Stored data:
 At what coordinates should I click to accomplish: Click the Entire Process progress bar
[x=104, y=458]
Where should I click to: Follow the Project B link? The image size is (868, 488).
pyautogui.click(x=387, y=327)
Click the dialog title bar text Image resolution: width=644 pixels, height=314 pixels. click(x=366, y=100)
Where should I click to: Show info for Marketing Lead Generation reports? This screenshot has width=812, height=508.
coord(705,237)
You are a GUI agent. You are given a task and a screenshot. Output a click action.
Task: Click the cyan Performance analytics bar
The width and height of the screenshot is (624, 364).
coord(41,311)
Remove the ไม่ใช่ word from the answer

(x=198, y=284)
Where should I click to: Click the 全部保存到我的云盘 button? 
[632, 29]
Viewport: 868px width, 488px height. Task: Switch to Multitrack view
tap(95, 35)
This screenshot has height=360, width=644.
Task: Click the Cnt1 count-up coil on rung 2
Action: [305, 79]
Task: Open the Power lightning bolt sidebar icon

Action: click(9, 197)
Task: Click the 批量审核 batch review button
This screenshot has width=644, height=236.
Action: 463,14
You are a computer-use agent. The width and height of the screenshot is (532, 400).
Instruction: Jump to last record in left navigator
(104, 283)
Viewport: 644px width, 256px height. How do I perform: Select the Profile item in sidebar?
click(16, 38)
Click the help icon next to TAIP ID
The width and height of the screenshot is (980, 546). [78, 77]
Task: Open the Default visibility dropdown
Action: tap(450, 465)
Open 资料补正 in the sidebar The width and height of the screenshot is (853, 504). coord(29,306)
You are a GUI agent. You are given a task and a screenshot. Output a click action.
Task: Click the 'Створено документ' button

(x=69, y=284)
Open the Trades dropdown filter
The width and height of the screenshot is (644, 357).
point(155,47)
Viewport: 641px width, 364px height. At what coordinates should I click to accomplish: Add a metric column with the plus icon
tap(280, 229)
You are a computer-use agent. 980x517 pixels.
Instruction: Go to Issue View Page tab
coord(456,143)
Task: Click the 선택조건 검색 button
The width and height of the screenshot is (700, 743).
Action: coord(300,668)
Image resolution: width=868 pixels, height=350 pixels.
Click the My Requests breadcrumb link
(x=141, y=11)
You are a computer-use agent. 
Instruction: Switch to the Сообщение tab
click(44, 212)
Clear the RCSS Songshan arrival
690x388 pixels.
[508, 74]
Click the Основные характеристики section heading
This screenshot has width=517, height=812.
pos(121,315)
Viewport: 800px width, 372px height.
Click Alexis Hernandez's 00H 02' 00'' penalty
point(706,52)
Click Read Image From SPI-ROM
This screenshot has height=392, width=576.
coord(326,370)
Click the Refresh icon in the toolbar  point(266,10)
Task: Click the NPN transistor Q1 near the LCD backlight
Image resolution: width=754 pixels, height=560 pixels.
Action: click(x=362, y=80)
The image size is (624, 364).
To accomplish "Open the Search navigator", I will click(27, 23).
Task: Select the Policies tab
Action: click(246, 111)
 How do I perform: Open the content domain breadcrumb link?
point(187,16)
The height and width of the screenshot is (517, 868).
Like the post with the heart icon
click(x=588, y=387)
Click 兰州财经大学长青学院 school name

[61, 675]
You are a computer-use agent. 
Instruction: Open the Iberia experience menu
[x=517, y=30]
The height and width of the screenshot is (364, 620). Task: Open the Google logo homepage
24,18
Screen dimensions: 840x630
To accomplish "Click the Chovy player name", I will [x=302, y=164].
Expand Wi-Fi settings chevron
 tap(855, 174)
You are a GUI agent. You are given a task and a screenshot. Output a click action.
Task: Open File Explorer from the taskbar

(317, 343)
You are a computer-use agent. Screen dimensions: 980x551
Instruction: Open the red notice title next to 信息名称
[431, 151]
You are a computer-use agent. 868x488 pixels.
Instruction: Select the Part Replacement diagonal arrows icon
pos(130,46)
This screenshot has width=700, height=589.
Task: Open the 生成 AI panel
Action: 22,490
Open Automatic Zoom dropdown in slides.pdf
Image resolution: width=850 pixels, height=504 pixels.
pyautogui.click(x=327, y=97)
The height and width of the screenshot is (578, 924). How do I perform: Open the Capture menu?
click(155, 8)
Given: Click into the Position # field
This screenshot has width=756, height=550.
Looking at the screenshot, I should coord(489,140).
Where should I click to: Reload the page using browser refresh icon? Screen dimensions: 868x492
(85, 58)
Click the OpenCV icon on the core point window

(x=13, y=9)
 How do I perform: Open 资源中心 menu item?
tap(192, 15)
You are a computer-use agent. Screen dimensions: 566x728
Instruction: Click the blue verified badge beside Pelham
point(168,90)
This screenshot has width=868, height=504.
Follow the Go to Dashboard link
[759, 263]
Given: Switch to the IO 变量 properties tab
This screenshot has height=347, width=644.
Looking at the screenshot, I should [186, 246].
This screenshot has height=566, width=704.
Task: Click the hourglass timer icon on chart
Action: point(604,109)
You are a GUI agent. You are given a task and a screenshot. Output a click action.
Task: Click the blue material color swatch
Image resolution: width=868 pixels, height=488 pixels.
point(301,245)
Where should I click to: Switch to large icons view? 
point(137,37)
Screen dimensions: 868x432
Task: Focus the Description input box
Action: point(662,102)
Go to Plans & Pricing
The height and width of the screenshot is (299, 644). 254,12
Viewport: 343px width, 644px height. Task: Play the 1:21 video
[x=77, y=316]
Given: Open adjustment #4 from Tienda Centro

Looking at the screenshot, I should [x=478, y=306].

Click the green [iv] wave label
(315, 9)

REQUIRED ACTION: Your answer should consist of the lines from the line with "Task: Open File Explorer from the taskbar" to the line with "Given: Switch to the IO 变量 properties tab" above, repeated exactly, both ends included.

TASK SOLUTION:
Task: Open File Explorer from the taskbar

(317, 343)
You are a computer-use agent. Screen dimensions: 980x551
Instruction: Open the red notice title next to 信息名称
[431, 151]
You are a computer-use agent. 868x488 pixels.
Instruction: Select the Part Replacement diagonal arrows icon
pos(130,46)
This screenshot has width=700, height=589.
Task: Open the 生成 AI panel
Action: 22,490
Open Automatic Zoom dropdown in slides.pdf
Image resolution: width=850 pixels, height=504 pixels.
pyautogui.click(x=327, y=97)
The height and width of the screenshot is (578, 924). How do I perform: Open the Capture menu?
click(155, 8)
Given: Click into the Position # field
This screenshot has width=756, height=550.
Looking at the screenshot, I should coord(489,140).
Where should I click to: Reload the page using browser refresh icon? Screen dimensions: 868x492
(85, 58)
Click the OpenCV icon on the core point window

(x=13, y=9)
 How do I perform: Open 资源中心 menu item?
tap(192, 15)
You are a computer-use agent. Screen dimensions: 566x728
Instruction: Click the blue verified badge beside Pelham
point(168,90)
This screenshot has width=868, height=504.
Follow the Go to Dashboard link
[759, 263]
Given: Switch to the IO 变量 properties tab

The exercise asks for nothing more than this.